Le journal d’AVSF – Juillet 2014

JEUNES, AGRICULTEURS ET ENTREPRENEURS

74% des Haïtiens pauvres vivent en milieu rural, avec comme principale activité l’agriculture. Malheureusement le revenu de cette activité ne suffit pas à les faire vivre. En aidant 160 jeunes à devenir de vrais « entrepreneurs » en agriculture, c’est la valorisation de l’agriculture haïtienne toute entière que vise AVSF.

C’est bien à cette valorisation globale que pense David Millet, coordinateur d’AVSF à Haïti, quand il pointe le manque absolu d’organisation et d’infrastructures agricoles :
« Alors que 3/4 des pauvres d’Haïti sont essentiellement agriculteurs, il n’existe quasiment aucun service de base. Il paraît donc essentiel de mettre en place de nouvelles stratégies agricoles pour permettre le développement du pays ».
Car l’exploitation agricole, quelle que soit sa dimension, est bien une entreprise. Et aider les petits paysans à la penser comme telle, c’est lutter in fine contre la pauvreté.

Une sélection originale …

Le projet consiste à soutenir de jeunes agriculteurs-entrepreneurs dans le lancement de leur activité en leur facilitant l’accès au crédit, puis de les accompagner par de la formation et du conseil.
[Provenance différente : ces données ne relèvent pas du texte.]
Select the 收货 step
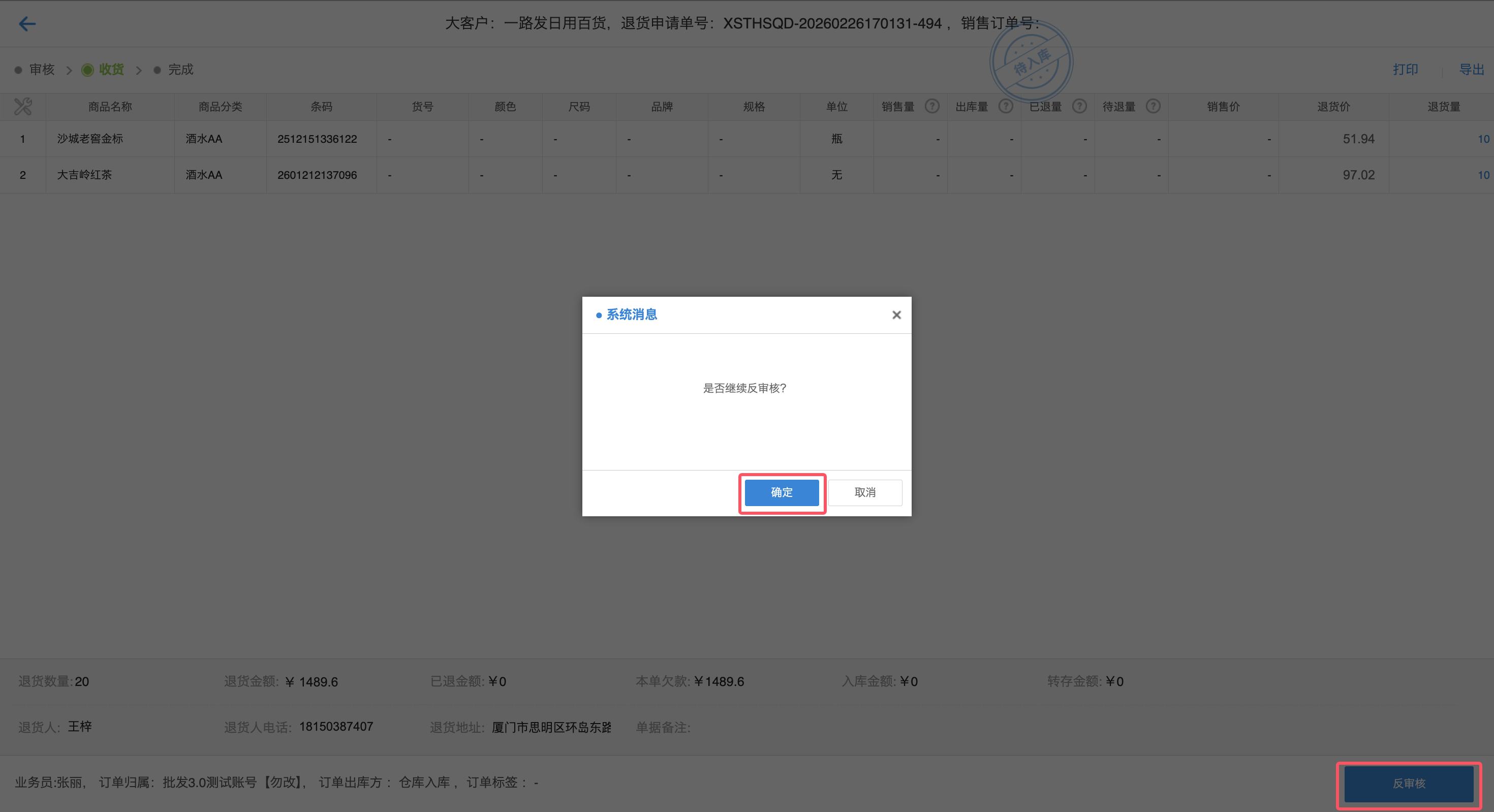Image resolution: width=1494 pixels, height=812 pixels. [x=111, y=70]
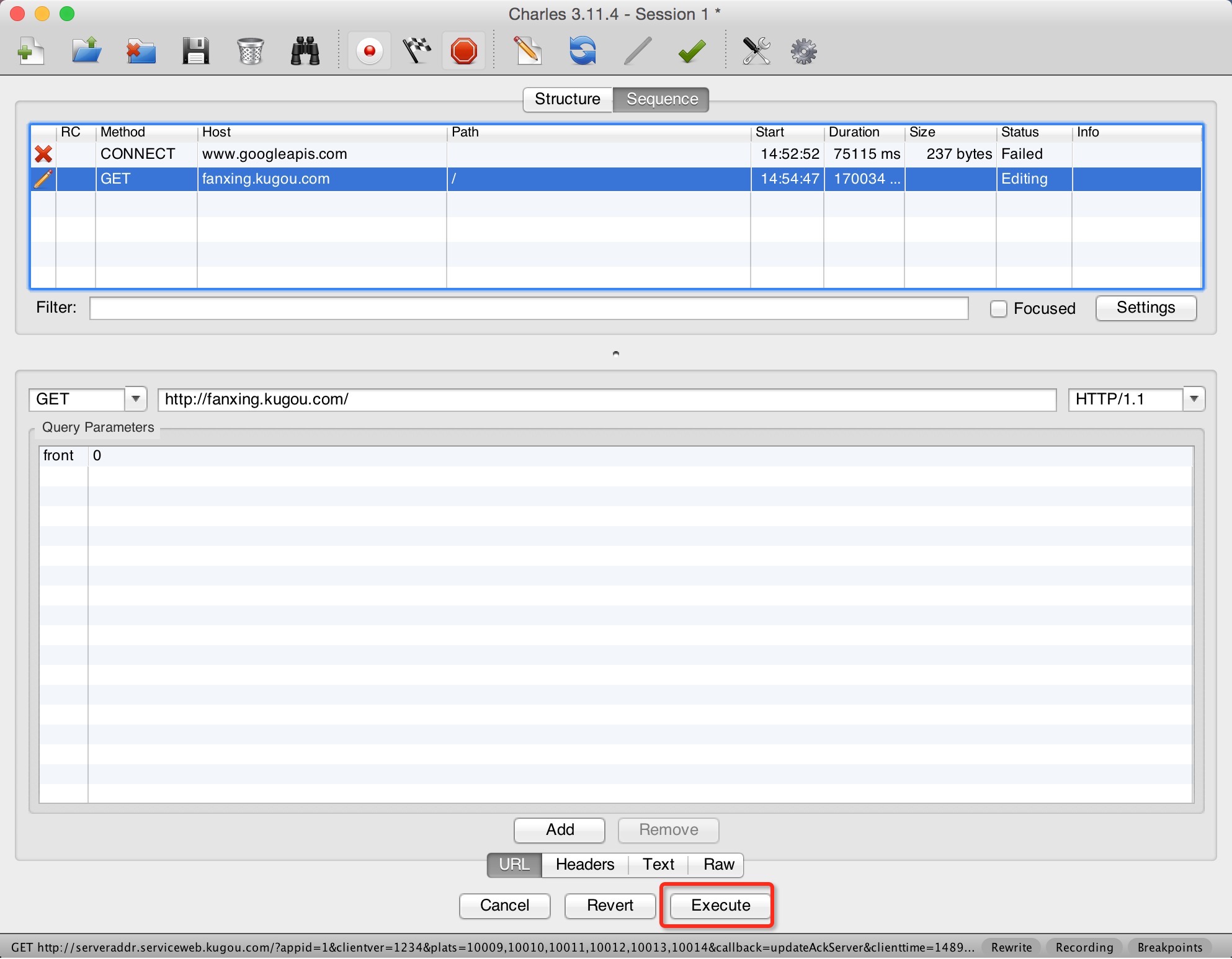
Task: Click the Save floppy disk icon
Action: tap(195, 51)
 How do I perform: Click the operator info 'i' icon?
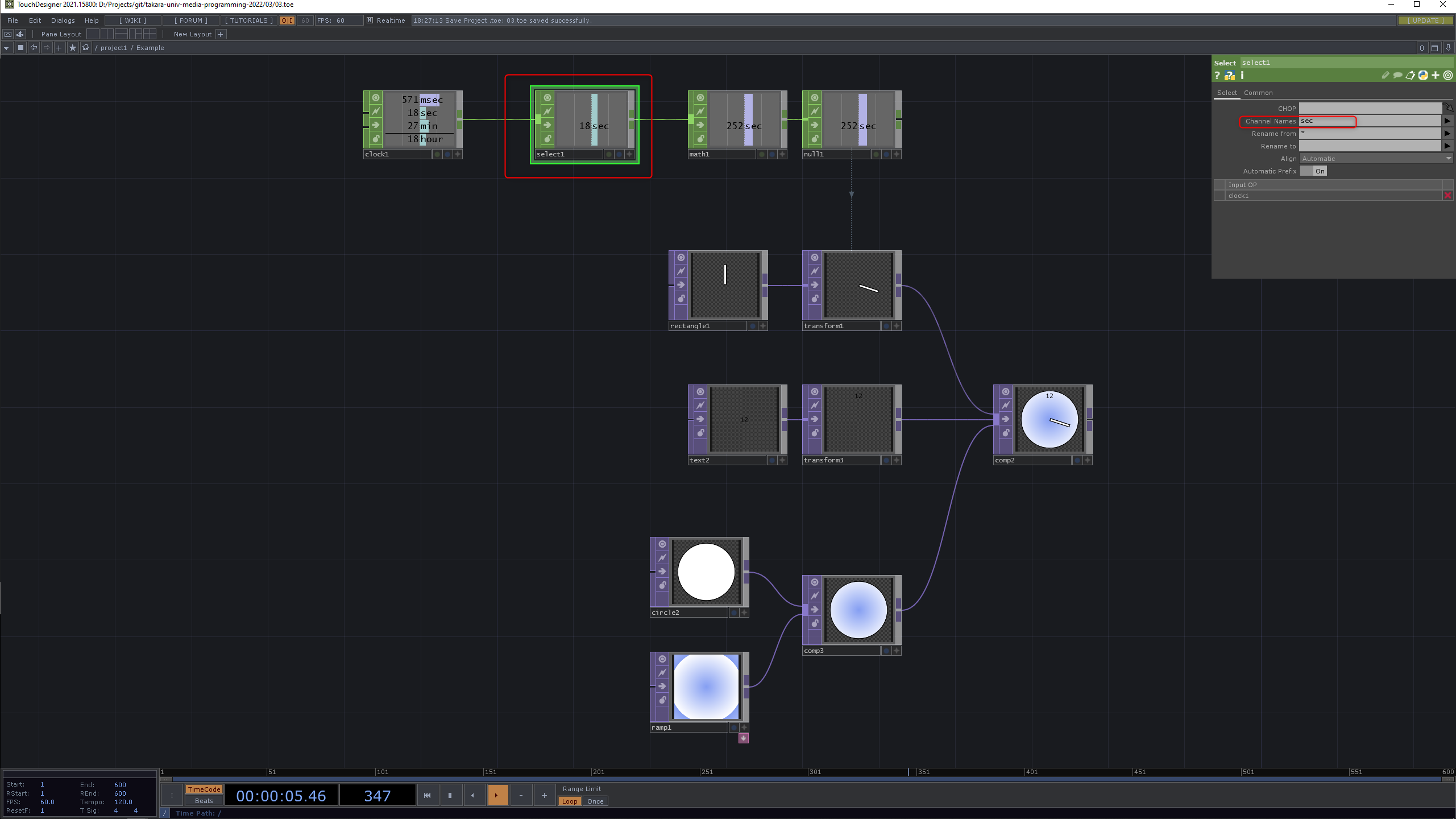click(x=1242, y=76)
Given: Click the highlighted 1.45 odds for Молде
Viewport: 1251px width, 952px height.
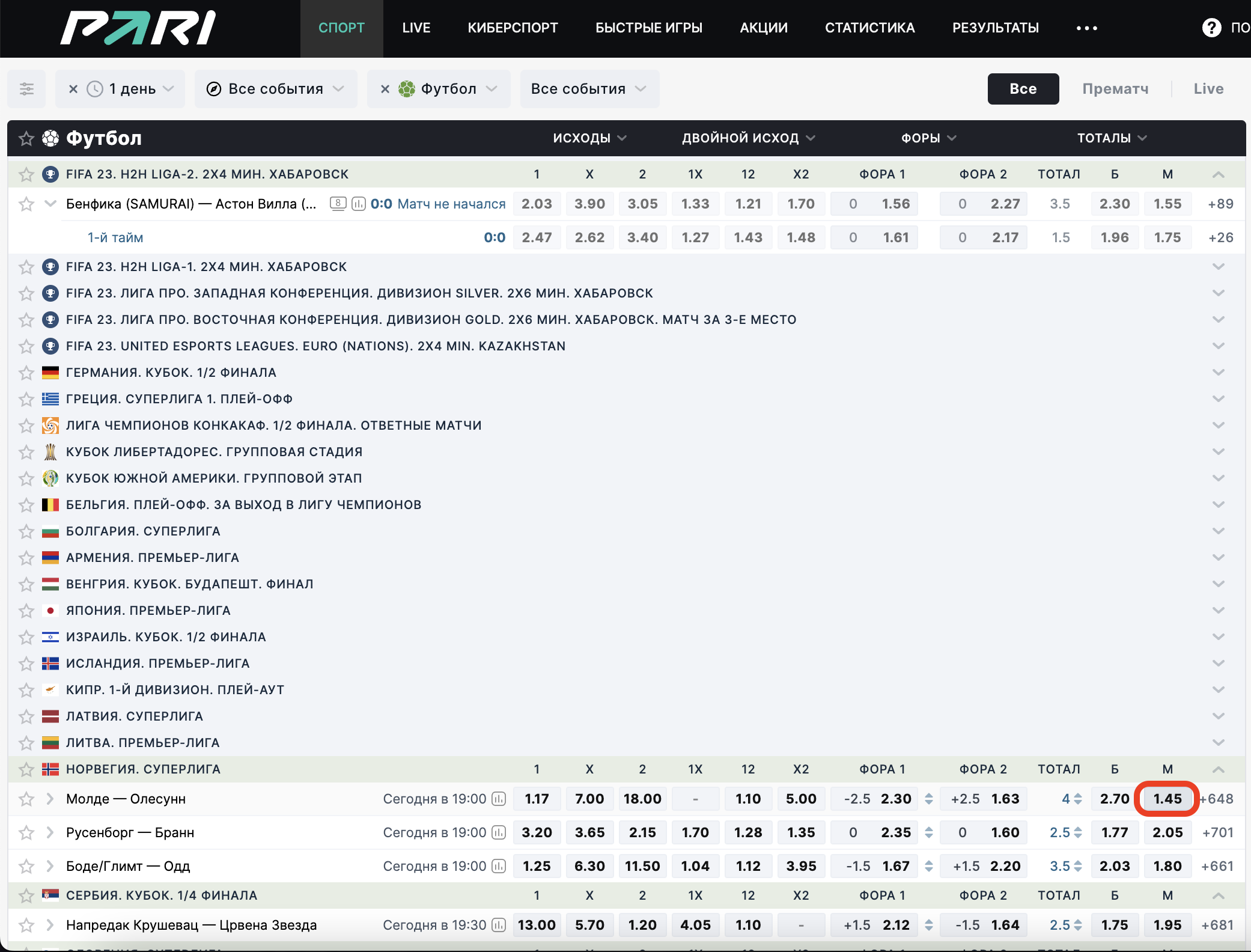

Son originalité ? S’appuyer sur des partenaires locaux et sur la diversité de leurs réseaux pour identifier ces 160 jeunes porteurs de projets d’avenir.

Dans ce cadre, le Mouvement Paysan de Papaye (MPP) sélectionnera 30 futurs entrepreneurs parmi les jeunes formés dans le cadre d’un cycle annuel d’agro-écologie ; les Petits Frères de l’Incarnation (PFI) puiseront dans les 120 jeunes diplômés de son école d’entrepreneurs agricoles (2 ans de cursus) ; et le partenaire historique d’AVSF, Veterimed, sélectionnera des membres de l’Association des Producteurs de lait affiliés à la laiterie de Papaye (plateau central haïtien).

…et un coup de pouce financier pour un pari réussi !

Elucienne Gerdenne est l’une de ces heureux élus. Fille de paysans pauvres, elle interrompt ses études à 19 ans et se lance dans une formation agricole proposée par le Mouvement des Paysans Papaye (MPP). Elle y apprend la culture maraîchère et les techniques de l’agro-écologie. En 2011, elle entend parler du projet pour aider de jeunes paysans à monter leur ferme et apprendre à la gérer. Les conditions financières du projet ? 10% d’apport personnel, 45% de subvention et 45% de crédit à un taux privilégié pour financer le projet de chaque jeune sélectionné… Sa candidature retenue, Elucienne reçoit donc 1 500 € de subvention et contracte un emprunt de 1 000 €…

« J’ai envie de réussir parce qu’à un moment donné des gens ont cru en moi, et pensé que je pouvais réussir. »

Forte de ce capital de départ, Elucienne se lance. Elle achète 12 chèvres et un bouc, plus une parcelle de 1,5 ha pour créer deux jardins : un pour le fourrage, un autre pour le maraîchage. Elle fait aussi construire une petite bergerie. Un an plus tard, elle a déjà vendu 25 petites chèvres, un bouc et gagné 2 200 €. Partie gagnée et pari tenu pour Elucienne, qui pourrait rembourser son emprunt dès cette année et envisage même de reprendre ses études pour devenir agronome.

Témoignage par Dominique Gerbaud, journaliste et ancien président de Reporters Sans Frontières.